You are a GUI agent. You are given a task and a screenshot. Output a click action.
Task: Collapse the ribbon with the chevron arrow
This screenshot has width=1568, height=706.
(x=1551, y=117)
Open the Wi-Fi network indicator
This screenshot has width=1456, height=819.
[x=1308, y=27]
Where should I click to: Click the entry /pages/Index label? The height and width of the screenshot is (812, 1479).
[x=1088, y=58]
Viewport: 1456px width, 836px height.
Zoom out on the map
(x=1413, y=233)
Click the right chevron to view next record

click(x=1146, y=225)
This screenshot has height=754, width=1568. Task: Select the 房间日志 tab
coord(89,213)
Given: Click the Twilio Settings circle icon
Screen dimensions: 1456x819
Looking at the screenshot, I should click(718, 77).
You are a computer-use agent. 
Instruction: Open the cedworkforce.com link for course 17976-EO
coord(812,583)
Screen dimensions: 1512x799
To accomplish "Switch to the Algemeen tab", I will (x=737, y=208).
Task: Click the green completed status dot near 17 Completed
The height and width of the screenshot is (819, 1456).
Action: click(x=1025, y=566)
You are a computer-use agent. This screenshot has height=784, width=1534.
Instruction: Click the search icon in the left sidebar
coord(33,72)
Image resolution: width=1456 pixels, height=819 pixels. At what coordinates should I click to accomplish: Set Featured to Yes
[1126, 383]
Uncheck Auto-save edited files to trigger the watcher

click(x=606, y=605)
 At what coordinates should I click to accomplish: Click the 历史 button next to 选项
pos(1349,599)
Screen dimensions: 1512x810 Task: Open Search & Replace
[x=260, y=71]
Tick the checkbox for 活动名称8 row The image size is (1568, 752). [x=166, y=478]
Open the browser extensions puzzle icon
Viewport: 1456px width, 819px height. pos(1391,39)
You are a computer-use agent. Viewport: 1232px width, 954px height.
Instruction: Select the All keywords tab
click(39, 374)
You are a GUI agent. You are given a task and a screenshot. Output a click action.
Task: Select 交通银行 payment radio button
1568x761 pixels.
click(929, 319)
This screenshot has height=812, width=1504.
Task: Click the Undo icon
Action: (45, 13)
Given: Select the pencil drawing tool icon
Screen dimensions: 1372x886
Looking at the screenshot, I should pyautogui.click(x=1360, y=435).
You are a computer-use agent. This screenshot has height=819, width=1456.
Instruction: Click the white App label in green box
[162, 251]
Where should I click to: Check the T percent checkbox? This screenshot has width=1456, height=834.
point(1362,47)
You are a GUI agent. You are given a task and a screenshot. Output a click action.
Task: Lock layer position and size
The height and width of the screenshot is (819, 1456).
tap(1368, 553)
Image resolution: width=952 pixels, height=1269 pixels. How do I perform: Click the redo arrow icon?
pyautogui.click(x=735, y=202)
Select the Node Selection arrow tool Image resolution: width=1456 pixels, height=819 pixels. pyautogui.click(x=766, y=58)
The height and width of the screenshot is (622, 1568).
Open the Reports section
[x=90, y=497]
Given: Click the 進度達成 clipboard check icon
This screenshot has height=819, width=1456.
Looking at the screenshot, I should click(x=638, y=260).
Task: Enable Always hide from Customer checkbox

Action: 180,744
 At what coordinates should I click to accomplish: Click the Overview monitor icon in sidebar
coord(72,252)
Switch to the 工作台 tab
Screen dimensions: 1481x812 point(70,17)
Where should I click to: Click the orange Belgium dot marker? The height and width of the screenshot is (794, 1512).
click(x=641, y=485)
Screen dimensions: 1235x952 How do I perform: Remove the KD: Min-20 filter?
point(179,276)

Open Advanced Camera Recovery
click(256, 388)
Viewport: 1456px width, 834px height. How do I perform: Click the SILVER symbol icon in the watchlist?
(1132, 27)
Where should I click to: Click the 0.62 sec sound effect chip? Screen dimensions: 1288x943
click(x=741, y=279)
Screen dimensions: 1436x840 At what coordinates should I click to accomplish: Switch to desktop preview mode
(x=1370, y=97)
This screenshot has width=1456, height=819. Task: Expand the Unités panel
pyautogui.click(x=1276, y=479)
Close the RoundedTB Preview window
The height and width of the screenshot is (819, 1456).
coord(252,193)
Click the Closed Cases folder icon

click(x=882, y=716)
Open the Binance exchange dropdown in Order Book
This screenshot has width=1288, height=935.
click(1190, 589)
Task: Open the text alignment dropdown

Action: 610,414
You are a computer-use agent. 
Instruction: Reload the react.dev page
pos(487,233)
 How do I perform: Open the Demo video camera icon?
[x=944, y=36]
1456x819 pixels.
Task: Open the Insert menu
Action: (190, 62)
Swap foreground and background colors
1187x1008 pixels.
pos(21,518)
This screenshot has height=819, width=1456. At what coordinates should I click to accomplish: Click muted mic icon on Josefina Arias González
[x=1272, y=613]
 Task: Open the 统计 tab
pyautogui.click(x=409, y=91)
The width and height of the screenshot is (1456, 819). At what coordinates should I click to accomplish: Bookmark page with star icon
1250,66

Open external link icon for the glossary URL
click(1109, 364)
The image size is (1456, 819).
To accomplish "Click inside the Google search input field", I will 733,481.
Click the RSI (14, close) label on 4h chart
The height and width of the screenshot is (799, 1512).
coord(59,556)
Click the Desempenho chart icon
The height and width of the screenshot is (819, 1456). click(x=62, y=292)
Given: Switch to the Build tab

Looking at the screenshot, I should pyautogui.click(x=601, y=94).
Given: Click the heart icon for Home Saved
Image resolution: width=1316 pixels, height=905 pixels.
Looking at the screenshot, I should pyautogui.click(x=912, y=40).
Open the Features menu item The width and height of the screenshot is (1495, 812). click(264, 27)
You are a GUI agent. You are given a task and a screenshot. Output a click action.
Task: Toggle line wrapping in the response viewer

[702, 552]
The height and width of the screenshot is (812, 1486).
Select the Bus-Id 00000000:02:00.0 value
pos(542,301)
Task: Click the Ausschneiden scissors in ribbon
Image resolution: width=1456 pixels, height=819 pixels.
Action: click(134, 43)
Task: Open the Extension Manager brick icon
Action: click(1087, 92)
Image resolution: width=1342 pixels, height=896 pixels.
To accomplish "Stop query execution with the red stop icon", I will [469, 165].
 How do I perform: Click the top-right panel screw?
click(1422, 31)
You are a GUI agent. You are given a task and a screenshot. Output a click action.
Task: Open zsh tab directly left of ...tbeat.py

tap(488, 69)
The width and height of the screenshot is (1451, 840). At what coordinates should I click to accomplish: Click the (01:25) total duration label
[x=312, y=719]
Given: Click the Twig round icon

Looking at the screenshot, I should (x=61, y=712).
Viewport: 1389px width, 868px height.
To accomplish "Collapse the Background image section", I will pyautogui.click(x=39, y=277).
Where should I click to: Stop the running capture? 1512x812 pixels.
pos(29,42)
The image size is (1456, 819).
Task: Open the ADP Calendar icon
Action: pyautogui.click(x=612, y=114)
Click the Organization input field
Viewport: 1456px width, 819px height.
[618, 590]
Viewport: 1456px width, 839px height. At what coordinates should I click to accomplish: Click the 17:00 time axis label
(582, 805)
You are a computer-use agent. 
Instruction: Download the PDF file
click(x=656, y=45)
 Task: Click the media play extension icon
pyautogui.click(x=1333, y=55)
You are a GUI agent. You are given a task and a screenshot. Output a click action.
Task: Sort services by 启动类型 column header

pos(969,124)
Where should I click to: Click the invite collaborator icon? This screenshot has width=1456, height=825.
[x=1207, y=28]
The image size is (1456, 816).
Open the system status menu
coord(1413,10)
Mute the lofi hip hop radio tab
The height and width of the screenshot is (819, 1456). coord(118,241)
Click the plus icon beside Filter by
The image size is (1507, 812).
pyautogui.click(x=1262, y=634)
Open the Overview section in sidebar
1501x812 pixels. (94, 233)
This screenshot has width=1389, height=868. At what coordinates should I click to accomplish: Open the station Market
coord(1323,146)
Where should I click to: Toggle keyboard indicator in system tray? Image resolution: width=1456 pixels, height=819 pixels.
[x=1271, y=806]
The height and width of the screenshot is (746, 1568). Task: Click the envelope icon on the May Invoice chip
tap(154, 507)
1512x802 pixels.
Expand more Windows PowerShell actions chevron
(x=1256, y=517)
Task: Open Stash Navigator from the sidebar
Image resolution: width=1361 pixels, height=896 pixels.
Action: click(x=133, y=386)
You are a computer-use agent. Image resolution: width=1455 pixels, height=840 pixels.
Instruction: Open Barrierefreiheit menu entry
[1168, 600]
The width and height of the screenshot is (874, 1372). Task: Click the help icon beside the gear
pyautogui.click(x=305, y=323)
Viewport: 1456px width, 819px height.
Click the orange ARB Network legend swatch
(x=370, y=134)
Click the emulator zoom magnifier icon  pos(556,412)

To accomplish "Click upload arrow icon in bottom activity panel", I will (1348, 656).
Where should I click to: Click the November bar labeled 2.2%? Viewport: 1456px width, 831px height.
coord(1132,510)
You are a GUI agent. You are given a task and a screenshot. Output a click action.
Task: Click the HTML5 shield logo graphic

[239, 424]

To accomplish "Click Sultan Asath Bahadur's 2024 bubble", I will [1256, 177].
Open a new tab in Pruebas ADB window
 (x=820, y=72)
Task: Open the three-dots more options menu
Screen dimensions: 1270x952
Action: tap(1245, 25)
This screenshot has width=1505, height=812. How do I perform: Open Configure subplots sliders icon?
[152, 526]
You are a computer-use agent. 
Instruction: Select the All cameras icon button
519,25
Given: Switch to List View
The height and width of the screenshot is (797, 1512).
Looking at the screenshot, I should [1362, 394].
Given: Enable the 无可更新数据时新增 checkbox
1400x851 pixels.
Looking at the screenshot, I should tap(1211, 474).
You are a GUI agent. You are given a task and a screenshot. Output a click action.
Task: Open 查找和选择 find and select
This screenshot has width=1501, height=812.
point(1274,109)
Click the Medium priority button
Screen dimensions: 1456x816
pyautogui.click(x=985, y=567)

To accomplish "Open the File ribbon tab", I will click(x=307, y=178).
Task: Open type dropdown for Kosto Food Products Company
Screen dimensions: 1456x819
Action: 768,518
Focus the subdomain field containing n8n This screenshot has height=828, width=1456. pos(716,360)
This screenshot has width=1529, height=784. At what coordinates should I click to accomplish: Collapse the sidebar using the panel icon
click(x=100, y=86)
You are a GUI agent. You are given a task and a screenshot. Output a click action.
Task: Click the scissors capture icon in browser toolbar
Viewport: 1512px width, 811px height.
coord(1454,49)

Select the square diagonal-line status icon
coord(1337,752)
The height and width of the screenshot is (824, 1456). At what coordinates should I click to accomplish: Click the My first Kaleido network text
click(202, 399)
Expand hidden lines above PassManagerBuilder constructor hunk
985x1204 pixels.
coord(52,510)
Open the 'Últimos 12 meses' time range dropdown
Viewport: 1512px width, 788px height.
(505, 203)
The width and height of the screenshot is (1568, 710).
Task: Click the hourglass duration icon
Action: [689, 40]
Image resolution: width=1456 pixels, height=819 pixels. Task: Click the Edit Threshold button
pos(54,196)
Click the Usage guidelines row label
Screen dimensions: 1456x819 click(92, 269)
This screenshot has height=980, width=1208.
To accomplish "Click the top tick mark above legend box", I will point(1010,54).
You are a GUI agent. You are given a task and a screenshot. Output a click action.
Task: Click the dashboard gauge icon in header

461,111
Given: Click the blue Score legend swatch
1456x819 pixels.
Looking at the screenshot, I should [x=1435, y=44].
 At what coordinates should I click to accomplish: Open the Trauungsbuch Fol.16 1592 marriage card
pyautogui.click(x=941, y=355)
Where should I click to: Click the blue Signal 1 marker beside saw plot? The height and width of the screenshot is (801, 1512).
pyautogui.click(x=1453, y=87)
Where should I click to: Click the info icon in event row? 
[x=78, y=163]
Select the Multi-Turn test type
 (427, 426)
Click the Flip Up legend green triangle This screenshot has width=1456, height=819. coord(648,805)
· · · · ·
• What you will do: Send back the lines of the records word for word, from the very first through the line containing "Viewport: 1456px width, 836px height.".

• Answer space:
You are a GUI agent. You are given a task and a screenshot. Output a click action.
Task: Collapse the ribbon with the chevron arrow
This screenshot has width=1568, height=706.
(x=1551, y=117)
Open the Wi-Fi network indicator
This screenshot has width=1456, height=819.
[x=1308, y=27]
Where should I click to: Click the entry /pages/Index label? The height and width of the screenshot is (812, 1479).
[x=1088, y=58]
Viewport: 1456px width, 836px height.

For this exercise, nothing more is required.